§ EXERCISE
Copy every line below where the string "computer" is found.

(Saved data entries)
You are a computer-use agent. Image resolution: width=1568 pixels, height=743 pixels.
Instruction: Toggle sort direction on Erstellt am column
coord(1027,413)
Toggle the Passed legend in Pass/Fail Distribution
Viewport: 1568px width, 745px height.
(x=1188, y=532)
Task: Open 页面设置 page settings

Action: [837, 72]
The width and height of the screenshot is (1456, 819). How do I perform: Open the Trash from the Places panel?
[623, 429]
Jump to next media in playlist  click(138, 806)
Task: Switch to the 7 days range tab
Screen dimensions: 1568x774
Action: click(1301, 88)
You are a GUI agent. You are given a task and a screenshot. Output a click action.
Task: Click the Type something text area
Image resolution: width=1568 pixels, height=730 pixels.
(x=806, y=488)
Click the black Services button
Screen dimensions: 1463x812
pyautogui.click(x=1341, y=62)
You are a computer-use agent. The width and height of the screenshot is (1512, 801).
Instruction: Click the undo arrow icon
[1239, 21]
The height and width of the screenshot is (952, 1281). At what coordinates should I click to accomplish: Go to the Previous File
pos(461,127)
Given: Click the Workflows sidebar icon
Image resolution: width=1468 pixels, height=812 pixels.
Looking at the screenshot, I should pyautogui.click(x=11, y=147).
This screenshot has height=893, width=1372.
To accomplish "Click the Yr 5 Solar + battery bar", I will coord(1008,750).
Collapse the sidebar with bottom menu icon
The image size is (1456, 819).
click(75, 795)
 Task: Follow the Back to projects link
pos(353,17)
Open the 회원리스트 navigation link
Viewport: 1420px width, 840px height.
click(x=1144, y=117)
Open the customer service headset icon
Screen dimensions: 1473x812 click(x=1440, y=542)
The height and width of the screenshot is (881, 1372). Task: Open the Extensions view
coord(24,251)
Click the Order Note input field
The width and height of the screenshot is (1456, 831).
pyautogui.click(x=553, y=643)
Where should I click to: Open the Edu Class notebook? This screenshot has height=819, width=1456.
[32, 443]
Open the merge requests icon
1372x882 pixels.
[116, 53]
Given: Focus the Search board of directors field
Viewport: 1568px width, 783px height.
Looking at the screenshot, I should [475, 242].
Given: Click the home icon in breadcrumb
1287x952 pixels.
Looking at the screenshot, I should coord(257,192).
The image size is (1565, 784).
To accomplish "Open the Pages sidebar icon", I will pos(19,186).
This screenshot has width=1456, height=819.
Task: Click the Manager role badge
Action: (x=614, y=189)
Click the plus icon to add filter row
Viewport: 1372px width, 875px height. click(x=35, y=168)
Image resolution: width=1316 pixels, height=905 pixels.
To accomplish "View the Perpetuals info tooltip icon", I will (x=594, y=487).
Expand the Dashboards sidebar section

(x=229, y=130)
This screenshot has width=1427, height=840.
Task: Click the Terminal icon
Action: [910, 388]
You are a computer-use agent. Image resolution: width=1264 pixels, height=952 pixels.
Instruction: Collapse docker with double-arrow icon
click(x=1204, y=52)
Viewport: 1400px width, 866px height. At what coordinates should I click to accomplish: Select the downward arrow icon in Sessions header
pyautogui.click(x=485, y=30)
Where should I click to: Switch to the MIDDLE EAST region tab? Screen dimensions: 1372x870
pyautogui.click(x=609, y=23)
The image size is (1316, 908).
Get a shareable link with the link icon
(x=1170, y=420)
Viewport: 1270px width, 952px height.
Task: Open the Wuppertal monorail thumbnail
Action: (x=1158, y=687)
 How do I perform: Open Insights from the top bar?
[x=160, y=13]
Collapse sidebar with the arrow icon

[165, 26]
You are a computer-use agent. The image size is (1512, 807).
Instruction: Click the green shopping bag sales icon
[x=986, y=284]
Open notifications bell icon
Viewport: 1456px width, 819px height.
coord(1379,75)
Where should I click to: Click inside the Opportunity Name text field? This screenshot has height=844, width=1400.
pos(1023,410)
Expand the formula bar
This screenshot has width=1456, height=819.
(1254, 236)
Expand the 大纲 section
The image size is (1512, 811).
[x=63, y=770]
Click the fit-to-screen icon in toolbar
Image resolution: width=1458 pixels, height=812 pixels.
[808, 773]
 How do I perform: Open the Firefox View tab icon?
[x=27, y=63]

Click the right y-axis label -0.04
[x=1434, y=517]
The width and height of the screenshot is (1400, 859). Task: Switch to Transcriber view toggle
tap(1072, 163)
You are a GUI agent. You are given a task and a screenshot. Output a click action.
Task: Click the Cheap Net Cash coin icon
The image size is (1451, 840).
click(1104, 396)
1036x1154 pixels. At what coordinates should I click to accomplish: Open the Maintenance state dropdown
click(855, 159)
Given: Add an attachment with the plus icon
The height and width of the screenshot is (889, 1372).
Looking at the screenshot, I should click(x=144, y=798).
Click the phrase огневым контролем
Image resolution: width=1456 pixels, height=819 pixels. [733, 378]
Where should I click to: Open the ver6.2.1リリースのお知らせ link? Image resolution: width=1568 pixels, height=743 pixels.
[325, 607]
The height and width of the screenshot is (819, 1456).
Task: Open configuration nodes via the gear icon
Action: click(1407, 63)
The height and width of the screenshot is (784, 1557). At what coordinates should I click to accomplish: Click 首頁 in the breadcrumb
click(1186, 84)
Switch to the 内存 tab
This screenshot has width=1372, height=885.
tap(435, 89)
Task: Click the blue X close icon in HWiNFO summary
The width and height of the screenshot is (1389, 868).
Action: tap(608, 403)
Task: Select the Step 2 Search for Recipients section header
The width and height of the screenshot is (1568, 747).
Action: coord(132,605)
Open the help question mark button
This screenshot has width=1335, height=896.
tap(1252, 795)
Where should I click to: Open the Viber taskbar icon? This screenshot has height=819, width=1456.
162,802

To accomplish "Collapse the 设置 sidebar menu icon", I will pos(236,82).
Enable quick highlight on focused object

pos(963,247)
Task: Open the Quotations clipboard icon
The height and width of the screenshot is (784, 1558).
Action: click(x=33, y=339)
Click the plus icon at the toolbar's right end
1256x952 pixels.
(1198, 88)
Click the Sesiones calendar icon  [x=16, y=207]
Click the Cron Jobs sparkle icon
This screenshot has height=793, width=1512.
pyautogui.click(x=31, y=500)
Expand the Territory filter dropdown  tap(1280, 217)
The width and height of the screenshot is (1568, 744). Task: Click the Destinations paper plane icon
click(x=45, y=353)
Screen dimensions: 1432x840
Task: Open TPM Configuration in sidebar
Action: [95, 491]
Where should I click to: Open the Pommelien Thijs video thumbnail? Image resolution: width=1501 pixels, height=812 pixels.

§ PROBLEM SOLUTION
You are a computer-use agent. Image resolution: width=1568 pixels, height=743 pixels.
You are a computer-use agent. The width and height of the screenshot is (1512, 801).
You are a computer-use agent. Image resolution: width=1264 pixels, height=952 pixels.
You are a computer-use agent. The image size is (1512, 807).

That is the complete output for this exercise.